Get in a directory suitable for a holding space. (e.g., mkdir temp-bucket; cd temp-bucket) before doing something like the following. These examples include the -n and --dry-run switches to show you what will happen. If that looks like what you want, run the command again without that switch.

Move old data from old bucket to to local

    gsutil  rsync -r -n  gs://=OLD= .

or

    aws s3 sync s3://=OLD= .

Move data from local to new bucket

    gsutil rsync -r -n . gs://=NEW=

or

    aws s3 sync . s3://=NEW=

Updating the database to use the new bucket

You’’ do these commands at the Rails console, to get there, you’ll do a

cd /var/discourse
./launcher enter app
rails c

For the new bucket, upload an image with the new configuration and do this:

Upload.last.url

You should see something like

=> "//discourse-bucket.s3.dualstack.us-east-2.amazonaws.com/`original/2X/7/12345fbea574afc4e02db80107e6682430aede2c.png"

You’d then get discourse-bucket.s3.dualstack.us-east-2.amazonaws.com for the new bucket. Get the old bucket hostname similarly from the above.

Use this to check that your uploads are where you think they are:

Upload.order(Arel.sql('RANDOM()')).limit(10).pluck(:id, :url)
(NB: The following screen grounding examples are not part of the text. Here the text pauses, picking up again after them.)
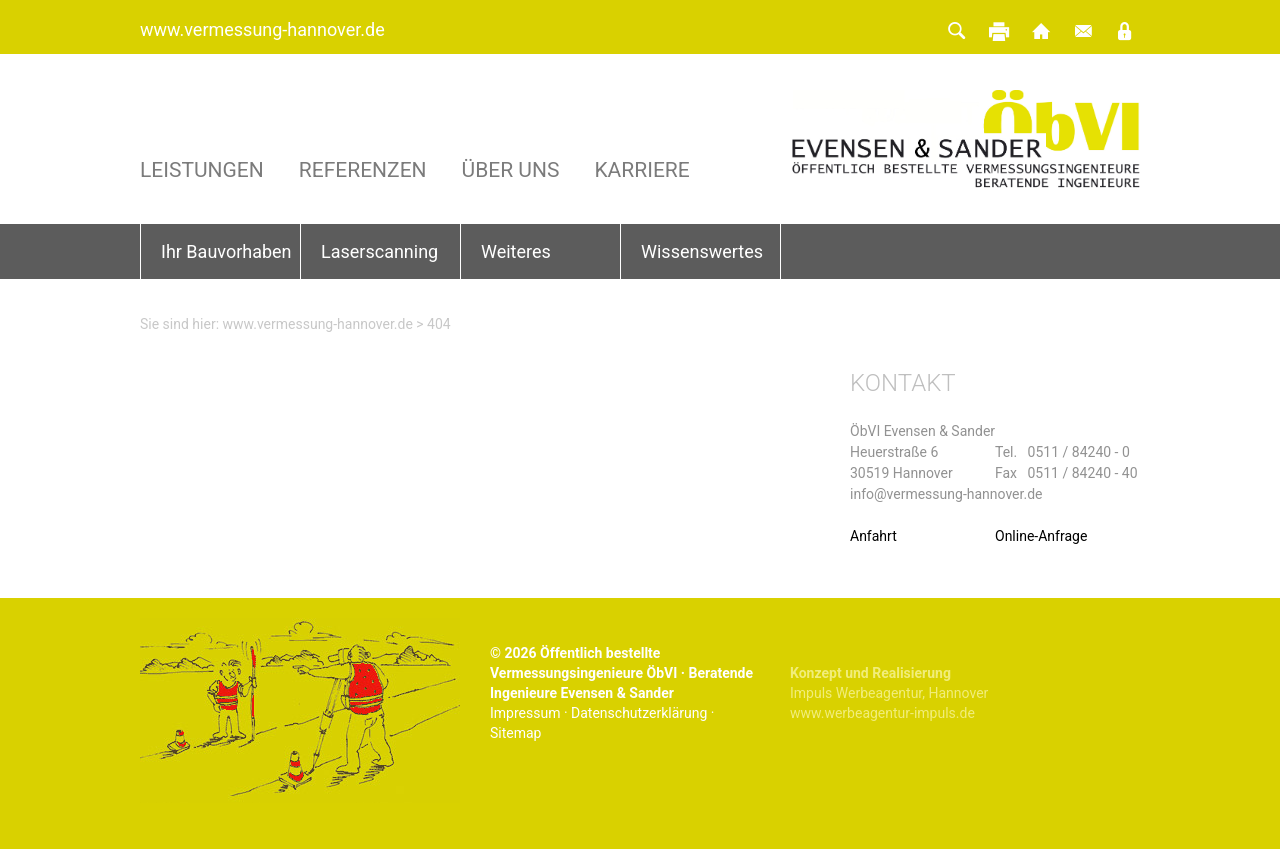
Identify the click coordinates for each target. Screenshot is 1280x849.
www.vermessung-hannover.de (262, 29)
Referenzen (363, 170)
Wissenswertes (702, 251)
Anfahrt (873, 536)
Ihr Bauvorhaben (226, 251)
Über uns (511, 170)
Now, you’ll update the database to use the new bucket rather than the old one. DbHelper.remap will replace occurrences in all tables.
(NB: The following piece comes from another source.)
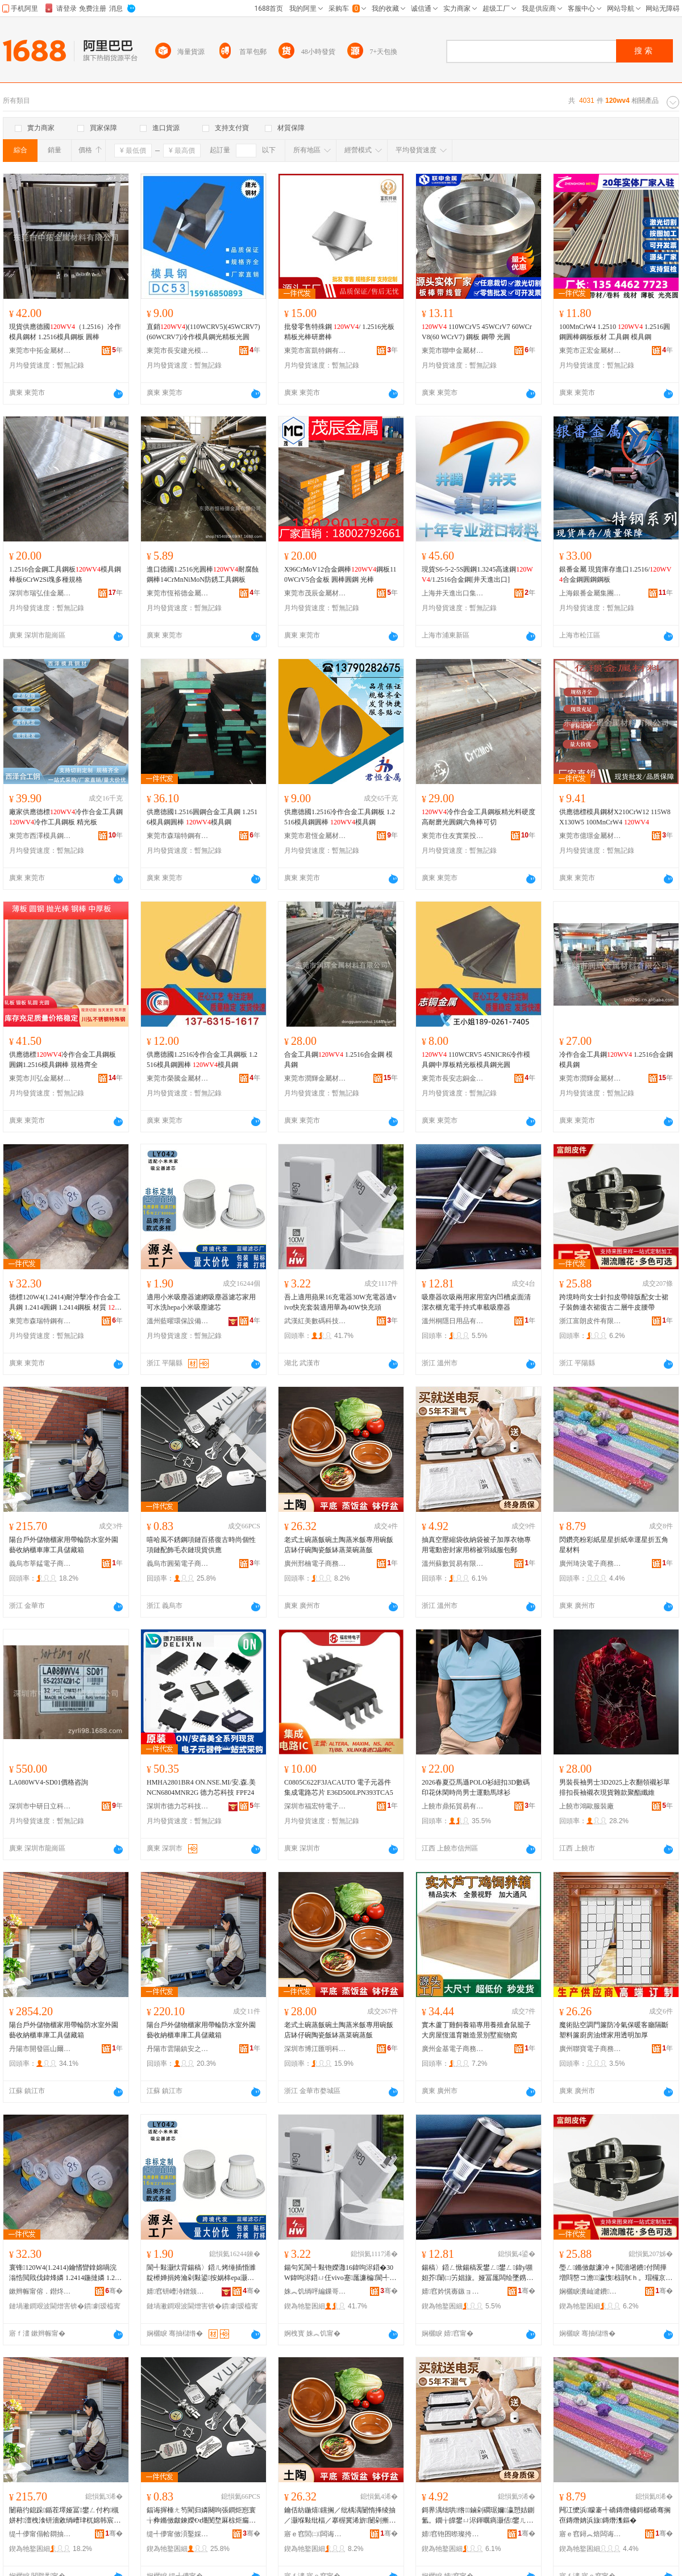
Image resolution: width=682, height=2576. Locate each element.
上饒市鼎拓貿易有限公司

DbHelper.remap("//=OLDHOST=/","//=NEWHOST=/")

Moving to AWS might require clearing your s3_endpoint.

NOTE: If you have a s3_endpoint defined in your SiteSettings in the database and switch to AWS (where no endpoint is needed), then you’ll need to clear that site setting after you build the new container with the updated settings (or after you restore a database that has it set).
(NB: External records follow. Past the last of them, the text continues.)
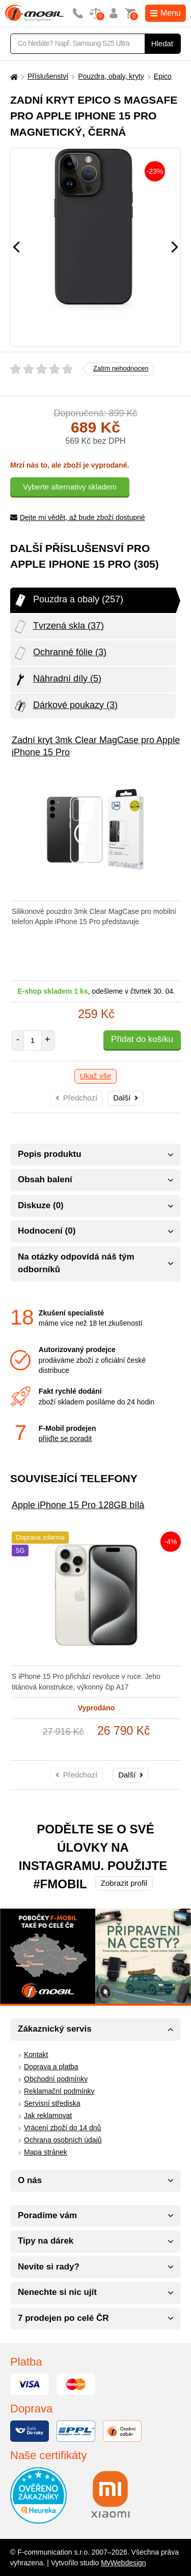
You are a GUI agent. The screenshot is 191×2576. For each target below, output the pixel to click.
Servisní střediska (52, 2103)
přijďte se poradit (65, 1438)
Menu (165, 13)
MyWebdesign (123, 2563)
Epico (163, 76)
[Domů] (13, 76)
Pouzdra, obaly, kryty (111, 76)
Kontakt (36, 2054)
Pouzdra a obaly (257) (68, 600)
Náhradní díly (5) (57, 679)
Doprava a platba (51, 2067)
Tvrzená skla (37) (58, 626)
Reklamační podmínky (59, 2091)
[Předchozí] (16, 247)
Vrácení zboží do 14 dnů (62, 2128)
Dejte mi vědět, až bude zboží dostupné (77, 517)
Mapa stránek (45, 2152)
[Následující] (174, 247)
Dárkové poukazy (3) (65, 706)
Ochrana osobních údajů (63, 2140)
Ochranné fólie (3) (59, 653)
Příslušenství (48, 76)
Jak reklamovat (48, 2115)
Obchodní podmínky (56, 2079)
Rebake posts that refer to bucket rather than S3 CDN

If you have posts that link directly to the new s3 bucket (perhaps you didn’t have an s3_cdn_url defined before), then here’s how to rebake only the posts that need it.

Get the posts:

  posts=Post.where("cooked like '%=NEWHOST=%'")

See how many:

  posts.count

Rebake those posts:

  posts.each do |p| p.rebake! end

Or, just replace the bucket with the cdn:

posts.each do |p|
  p.cooked.gsub!(/=NEWHOST=/,"=CDN=")
  p.save!
end

8 Likes

Thank you for the response.

This is basically what I did the last time, but I tried this again. The issue is that posts.count returns 0. All posts have the transperent.png file in the cooked post and contains a hash in the uncooked.
Is there any way to make it resolve the image correctly during bake?

1 Like

Hmm. Right. That cooked change works only to avoid the remake. If a remake does not work then something else is wrong. Maybe the assets are not where discourse thinks?

1 Like

Well, it’s possible, but the “move” was pretty much a 1:1 move of all files in the bucket, hehe…

2 Likes

So you can replace the old bucket url with the new and it works?

Do the values in Uploads look right?

1 Like

I’m a bit scared that changing back to old bucket might start of a job to move everything to tombstone due to them being “old” now, but yes, the database seems to point to the correct (new location) images, it’s basically just the old posts that don’t resolve to the correct image (I’m guessing…).

1 Like

After running the toombstone recovery rake task and then the fix_missing_uploads rake task, I finally got it to start “fix” the images.
It seems like it’s downloading them and uploading them again, and it takes a lot of time and uses a lot of resources, but at the least the users will get their images back!

Thank you for the help @pfaffman :slight_smile:

3 Likes

This topic was automatically closed 30 days after the last reply. New replies are no longer allowed.